> _SET PROBLEM_: Please count the lines in the items below that contain the string "resolution" and reply with the number alone.

> _Element lookup records_:
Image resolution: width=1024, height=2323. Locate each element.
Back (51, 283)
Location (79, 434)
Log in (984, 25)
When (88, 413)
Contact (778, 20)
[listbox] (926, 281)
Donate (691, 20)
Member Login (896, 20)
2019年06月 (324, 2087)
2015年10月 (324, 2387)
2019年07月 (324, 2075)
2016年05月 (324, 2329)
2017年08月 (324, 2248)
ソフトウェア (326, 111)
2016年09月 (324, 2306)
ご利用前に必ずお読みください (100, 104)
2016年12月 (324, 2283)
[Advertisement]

> _SOLVED PROBLEM_: 1